In the Reset Instance Password dialog box, select Online Reset to change the password of an ECS instance online. After you change the password, the new password immediately takes effect without the need to restart the ECS instance in the ECS console.在线重置实例密码

In addition to the encryption parameters and templates of OOS, Resource Orchestration Service (ROS), Key Management Service (KMS), and ECS are also involved when you change the passwords of ECS instances online. For more information, see the "Procedure" section in this topic.

Before you can change the password of an ECS instance online, the following conditions must be met:

  • An Alibaba Cloud account is used instead of a Resource Access Management (RAM) user to reset the password.

  • The ECS instance resides in a virtual private cloud (VPC). The passwords of ECS instances that reside in VPCs can be reset online. The passwords of ECS instances that reside in the classic network cannot be reset online.

  • KMS is activated. For more information, see Purchase a dedicated KMS instance.

  • The instance is in the Running (Running) state.

  • No RAM role is attached to the ECS instance.

Procedure

The following figure shows how to change the password of an ECS instance online.

image

You can use encryption parameters to encrypt passwords and use OSS templates to implement O&M. For more information, see Manage encryption parameters and Template overview. The following table describes the steps in the password reset procedure.

No.

Step

Description

Create an encryption parameter.

The system creates an encryption parameter in OOS Parameter Store based on the specified plaintext password.

Check whether a RAM role is attached to the ECS instance.

The system checks whether a RAM role is attached to the ECS instance.

  • If a RAM role is attached to the ECS instance, the system returns an error message.

  • If no RAM role is attached to the ECS instance, the system proceeds to the next step.

Create a RAM role and a policy.

The system uses ROS stacks to create a RAM role and a policy for the instance.

The following code shows the content of the policy:

{
    "Version": "1",
    "Statement": [
        {
            "Action": [
                "kms:*",
                "oos:*"
            ],
            "Resource": [
                "*"
            ],
            "Effect": "Allow"
        }
    ]
}

Attach the policy to the RAM role.

The system uses ROS stacks to attach the policy to the RAM role.

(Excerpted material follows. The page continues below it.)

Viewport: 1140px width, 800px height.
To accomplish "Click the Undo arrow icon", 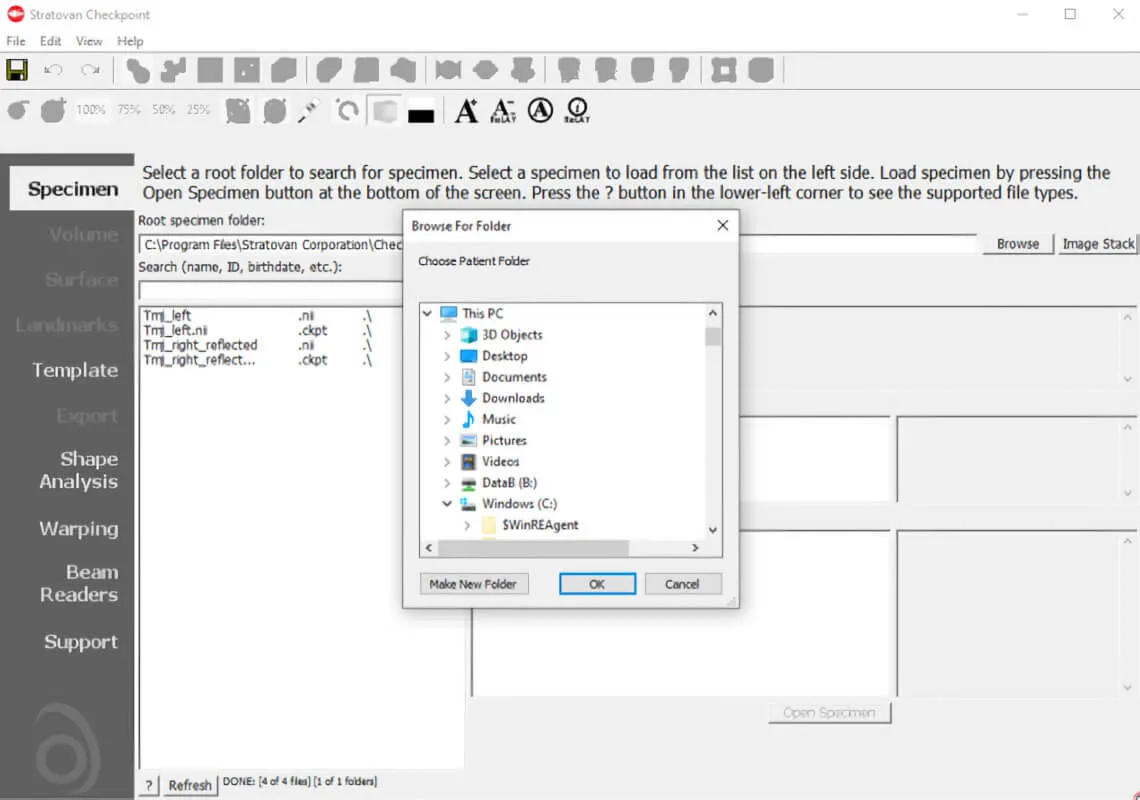I will tap(54, 70).
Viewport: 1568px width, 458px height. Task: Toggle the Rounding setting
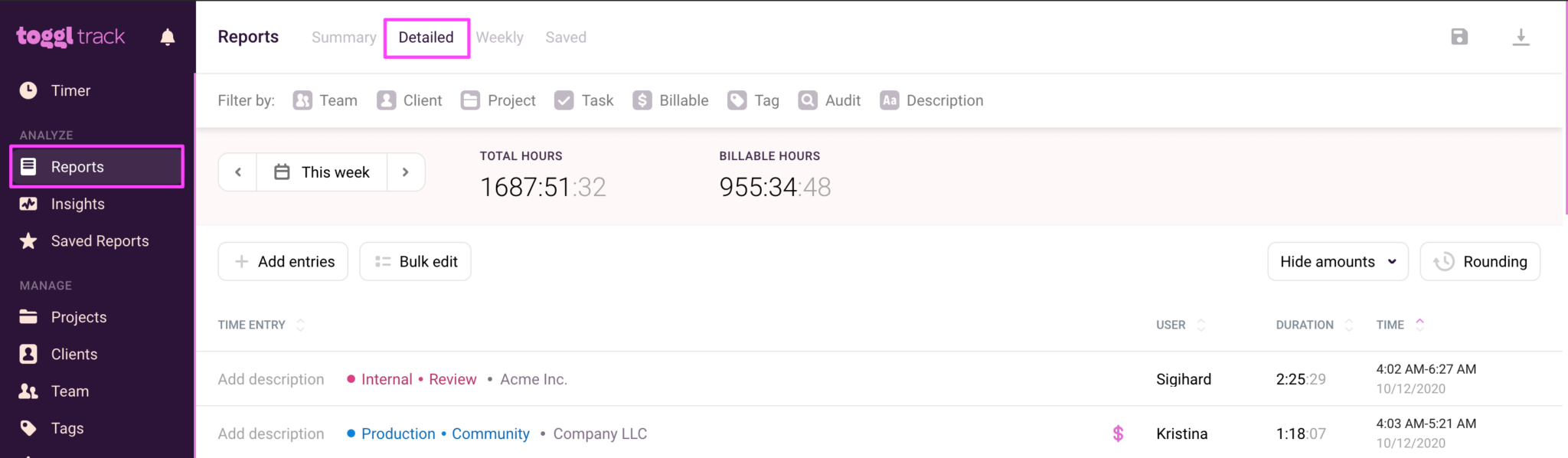(x=1479, y=261)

The following code shows the trust policy of the RAM role:

{
  "Statement": [
    {
      "Action": "sts:AssumeRole",
      "Effect": "Allow",
      "Principal": {
        "Service": [
          "oos.aliyuncs.com",
          "ecs.aliyuncs.com"
        ]
      }
    }
  ],
  "Version": "1"
}

Attach the RAM role to the ECS instance.

The system attaches the created RAM role to the ECS instance.

Query the operating system of the ECS instance.

The system queries the operating system of the ECS instance.

ACS::ECS::RunCommand

The system runs one of the following commands to change the password of the ECS instance based on the operating system of the instance.

  • If the instance is a Linux instance, the system runs the following command:

    echo '{{username}}:{{passwordParameter}}'|chpasswd
    
    if [ $? -eq 0 ]; then
        if grep -q "PasswordAuthentication no" /etc/ssh/sshd_config;then
            sed -i "s/PasswordAuthentication no/PasswordAuthentication yes/g" /etc/ssh/sshd_config
            systemctl restart sshd
        fi
    else
        exit 1;
    fi
  • If the instance is a Windows instance, the system runs the following command:

    net user {{username}} "{{passwordParameter}}"

Detach the RAM role from the ECS instance.

The system detaches the RAM role from the ECS instance.

Delete the RAM role and the policy.

The system deletes the RAM role and the policy.

Delete the encryption parameter.

The system deletes the created encryption parameter.